This is a delectable signature dish from Kerala, akin to a kadi in Northern India, but also miles away from it.!!
Sometimes late ripe mangoes are available around Onam time. This dish forms a very important item in the Onasadhya!!
- 2-3 ripe mangoes of proven quality. ( this means you should cut and taste one before embarking on making this dish. If the mango is not sweet enough, the dish falls flat.)
- Thick curd made from full fat milk or at least single toned milk.
- Fresh coconut, chopped fine – about half a cup
- Green chillies- 2-4, depending on your taste
- ¼ tsp of raw jeera
- ½ tsp of raw rice soaked in a little water for at least 20 minutes.
- ¼ tsphaldi
- salt to taste
the ground paste
INGREDIENTS FOR TEMPERING
- 1 tsp cooking oil
- ¼ tsp black mustard seeds
- ¼ tsp fenugreek (methi) seeds
- one dry red chillie broken into 2 pieces
- fresh curry leaves- 2-4. strip the leaves from the stem
- Chop the mangoes into medium sized pieces.
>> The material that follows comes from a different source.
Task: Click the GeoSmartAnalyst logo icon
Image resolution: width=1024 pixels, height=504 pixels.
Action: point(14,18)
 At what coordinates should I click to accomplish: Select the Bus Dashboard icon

- squeeze out the juice from the seed with your hand and add to the chopped pieces
- place in a cooking pan and add the haldi and salt. cook for only 5 minutes on a slow flame and keep aside.
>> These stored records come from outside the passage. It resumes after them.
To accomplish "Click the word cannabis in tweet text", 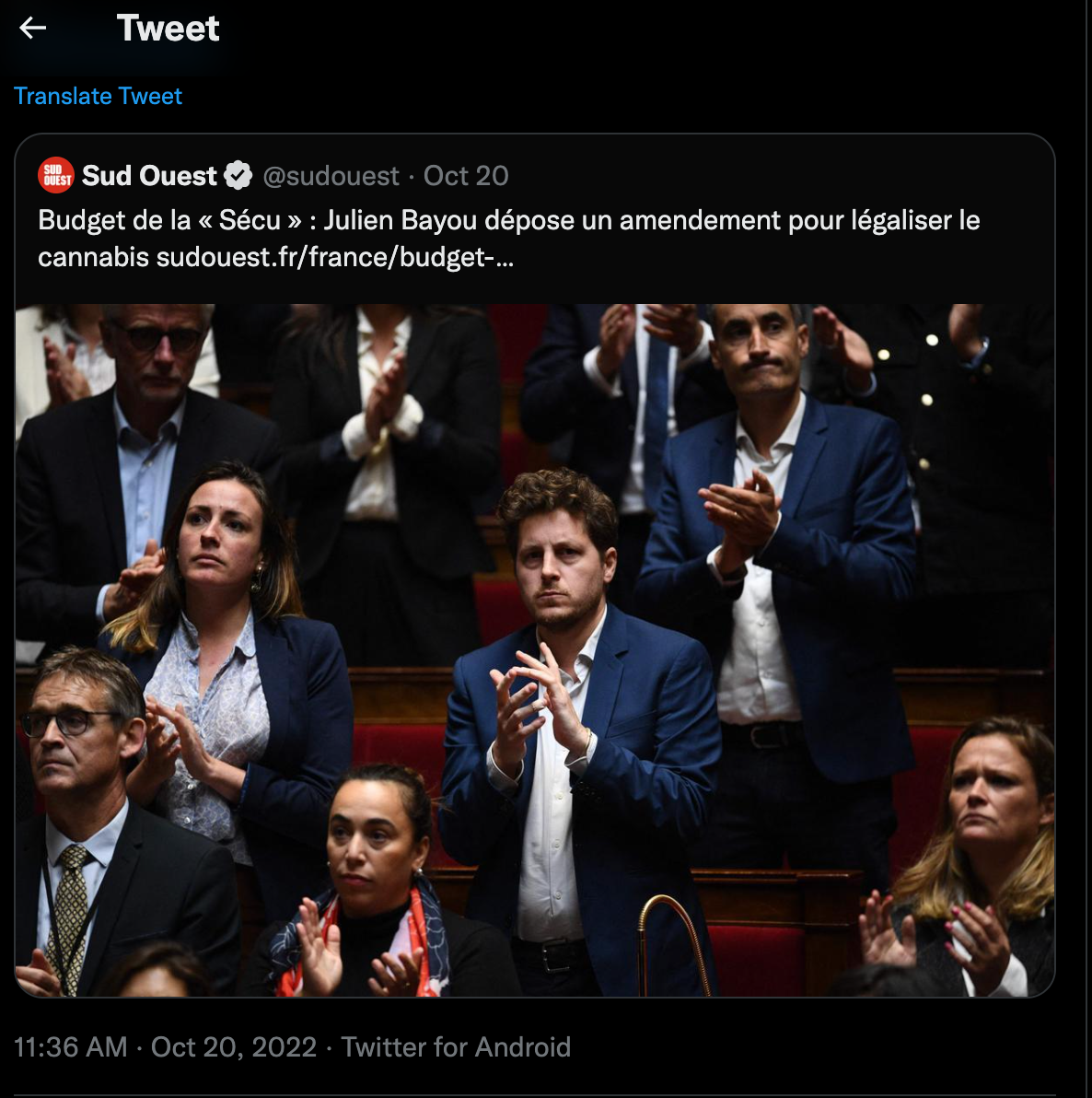I will click(93, 257).
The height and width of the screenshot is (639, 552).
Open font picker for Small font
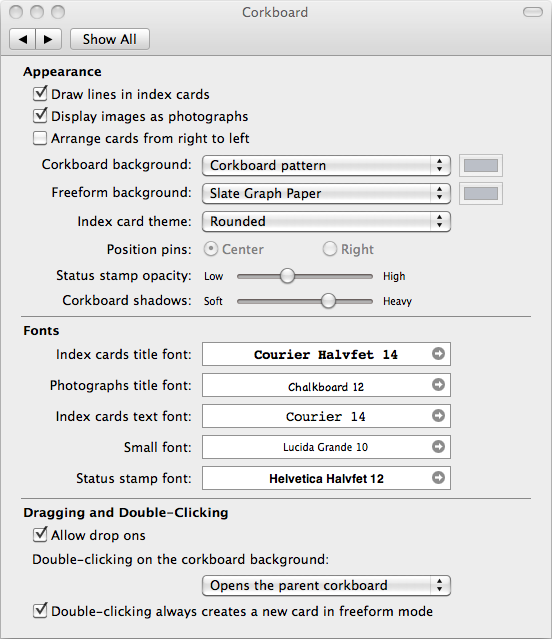[x=438, y=447]
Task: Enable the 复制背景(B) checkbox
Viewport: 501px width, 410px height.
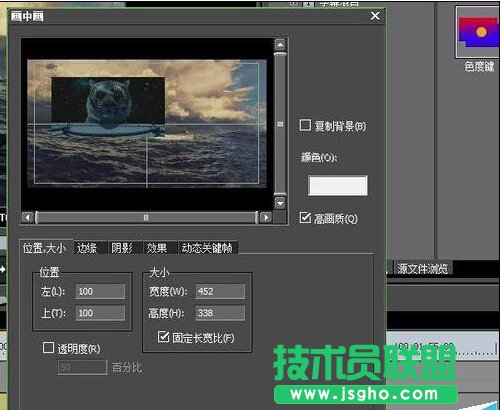Action: point(305,125)
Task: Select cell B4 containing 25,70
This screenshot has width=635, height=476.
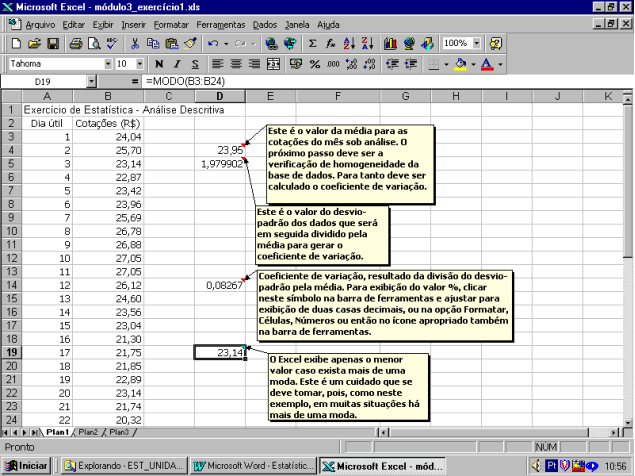Action: tap(110, 149)
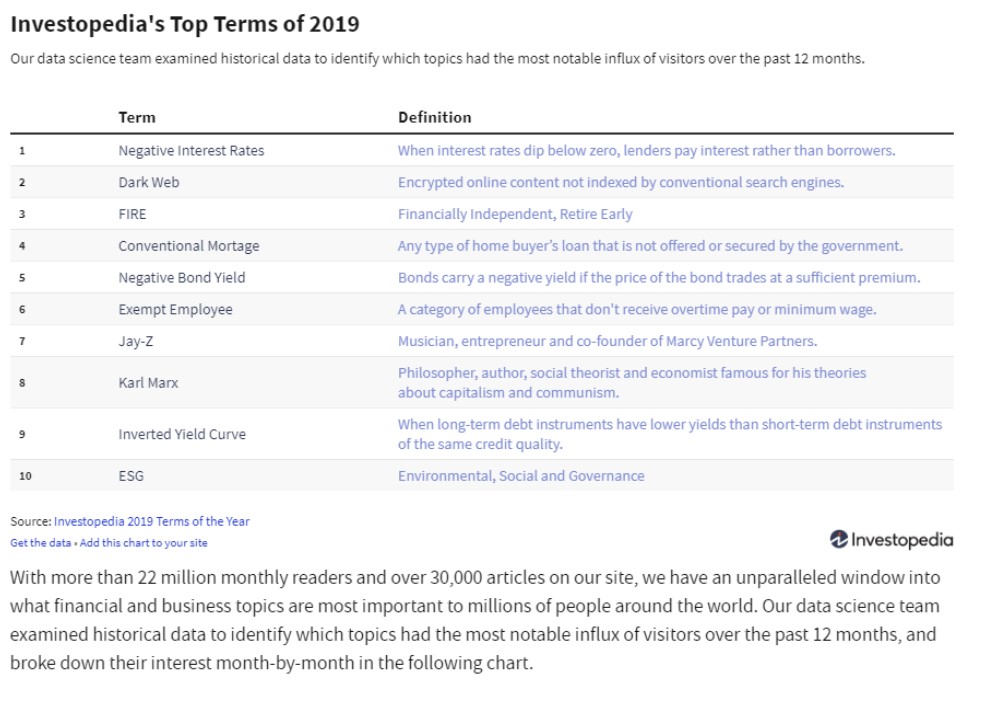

- grind together to a very fine paste , the coconut, green chillies , jeera and the soaked rice after draining the water. Keep aside.
- Beat the curd gently with a fork till there are no lumps.
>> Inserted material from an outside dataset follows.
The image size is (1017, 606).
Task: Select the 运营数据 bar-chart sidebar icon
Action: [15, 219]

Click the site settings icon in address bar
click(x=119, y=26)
- Add the curd and the ground paste to the cooked mangoes, and stir gently.
- Place the pan back on a very gentle flame.
- Once it starts boiling, take off the flame.
- Temper with the ingredients mentioned.
- Take care that the curry leaves have to be thrown in last of all.
- Add the tempered ingredients to the Morkuzambu and serve.